Si Kham (ศรีค้ำ) is a tambon (subdistrict) of Mae Chan District, in Chiang Rai Province, Thailand. In 2015, it had a population of 6,118 people.

==History==
The subdistrict was created on 1 August 1984, when ten administrative villages were split off from Pa Sang Subdistrict.

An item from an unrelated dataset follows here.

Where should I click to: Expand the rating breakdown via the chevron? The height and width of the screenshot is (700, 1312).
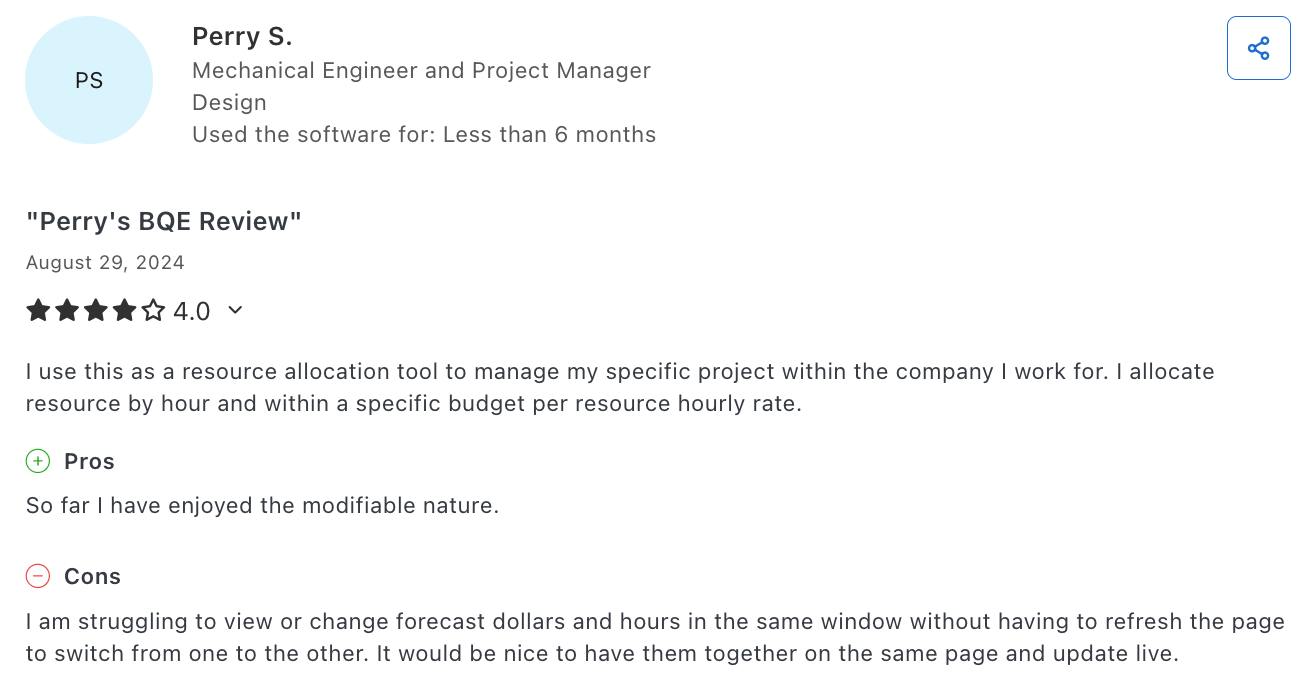tap(235, 311)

One village was split off when the subdistrict Mae Salong Nai was created in 1991.

==Administration==
===Central administration===
The tambon is divided into 11 administrative villages (mubans).

| No. | Name | Thai |
|---|---|---|
| 01. | Ban Mueang Klang | บ้านเหมืองกลาง |
| 02. | Ban Pa Yang | บ้านป่ายาง |
| 03. | Ban Mae Kham Lak Chet | บ้านแม่คำหลักเจ็ด |
| 04. | Ban San Sali Luang | บ้านสันสลีหลวง |
| 05. | Ban Kluai | บ้านกล้วย |
| 06. | Ban San Na Yao | บ้านสันนายาว |
| 07. | Ban Wiang Sa | บ้านเวียงสา |
| 08. | Ban Mae Salong Nok | บ้านแม่สลองนอก |
| 09. | Ban Saen Suk | บ้านแสนสุข |
| 10. | Ban Si Kham | บ้านศรีค้ำ |
| 11. | Ban Rung Charoen | บ้านรุ่งเจริญ |

===Local administration===
The area of the subdistrict is covered by the subdistrict administrative organization (SAO) Si Kham (องค์การบริหารส่วนตำบลศรีค้ำ).